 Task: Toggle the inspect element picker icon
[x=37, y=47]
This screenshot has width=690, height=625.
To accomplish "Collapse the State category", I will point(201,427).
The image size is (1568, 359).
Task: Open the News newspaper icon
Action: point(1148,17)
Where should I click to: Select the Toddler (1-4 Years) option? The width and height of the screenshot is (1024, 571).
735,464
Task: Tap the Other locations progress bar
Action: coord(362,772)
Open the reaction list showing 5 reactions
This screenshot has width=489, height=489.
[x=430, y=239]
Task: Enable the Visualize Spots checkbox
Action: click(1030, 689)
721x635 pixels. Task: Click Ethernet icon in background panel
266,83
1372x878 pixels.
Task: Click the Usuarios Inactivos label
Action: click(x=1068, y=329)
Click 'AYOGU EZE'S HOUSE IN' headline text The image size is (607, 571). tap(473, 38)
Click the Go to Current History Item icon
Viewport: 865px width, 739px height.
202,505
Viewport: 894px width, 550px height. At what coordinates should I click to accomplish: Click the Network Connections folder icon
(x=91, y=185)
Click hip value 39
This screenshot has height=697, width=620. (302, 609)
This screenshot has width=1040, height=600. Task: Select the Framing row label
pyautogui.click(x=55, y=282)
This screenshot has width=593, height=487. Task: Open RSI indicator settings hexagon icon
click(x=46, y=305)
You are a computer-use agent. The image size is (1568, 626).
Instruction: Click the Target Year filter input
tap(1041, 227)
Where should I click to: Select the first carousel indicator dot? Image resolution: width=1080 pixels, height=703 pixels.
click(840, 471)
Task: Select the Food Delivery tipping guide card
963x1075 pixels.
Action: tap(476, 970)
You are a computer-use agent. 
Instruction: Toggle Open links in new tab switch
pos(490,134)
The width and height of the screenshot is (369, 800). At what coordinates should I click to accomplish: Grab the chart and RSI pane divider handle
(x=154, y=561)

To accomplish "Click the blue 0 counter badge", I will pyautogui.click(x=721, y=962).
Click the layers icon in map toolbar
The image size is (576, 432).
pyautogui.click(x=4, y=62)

Activity
Look through the entries. Copy out each line with "agent" in it.

Expected answer
You are a computer-use agent. The image size is (1568, 626).
You are a computer-use agent. 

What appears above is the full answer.